Prof. Dr. Han van der Maas is head of the Psychological Methods group at UvA. He works on dynamical models of general intelligence to explain the so-called positive manifold: the finding that different cognitive tasks used in intelligence tests correlate with each other.
Dr. Ingrid van de Leemput is an assistant professor at Wageningen University, interested in the dynamics of complex systems, networks, social-ecological systems and (mental) health. Ecology and mental health: simple models as a tool to understand complex dynamics and resilience. There is common ground in analysing the mental health state of human beings and the state of ecosystems, especially in the need to identify conditions that dispose a system to be knocked from seeming stability into another, undesired state. In ecology, relatively simple models have proven to be valuable to understand such dynamics. Examples include lakes that unexpectedly shift from a clear to a turbid state, or coral reefs that are suddenly overgrown by macroalgae. Ingrid will introduce you to the world of dynamical models, and provide examples how they have proven their value in ecology. Based on that, she will discuss assumptions, benefits and limitations. Then, she will explain how the analysis of bifurcations has led to the development of Dynamic Indicators of Resilience (DIORs). Finally, we will make a bridge from ecology to mental health, and point to some recent developments and open questions in relation to DIORs, networks, and oscillating dynamics.
Dr. Greg Siegle, visiting professor on the Frijda Chair, is director of the programme in Cognitive Affective Neuroscience at the University of Pittsburgh School of Medicine.
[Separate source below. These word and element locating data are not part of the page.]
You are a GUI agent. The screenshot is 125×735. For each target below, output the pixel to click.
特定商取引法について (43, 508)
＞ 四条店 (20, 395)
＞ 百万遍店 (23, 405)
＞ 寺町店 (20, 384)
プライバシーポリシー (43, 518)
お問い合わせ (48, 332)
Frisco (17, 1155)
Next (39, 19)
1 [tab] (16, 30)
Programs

He examines neurophysiological substrates of cognition and emotion in depression and anxiety through the lifespan using self-report, behavioral, physiological, and neuroimaging (fMRI) assessment, as well as computational modeling. A specific goal of this work is to better understand what cognitive and brain processes predict and change with recovery, and how to improve treatments by targeting these mechanisms more directly.
Greg Siegle will receive the Honorary Frijda Chair in Cognitive Science during this year’s ABC Summer School.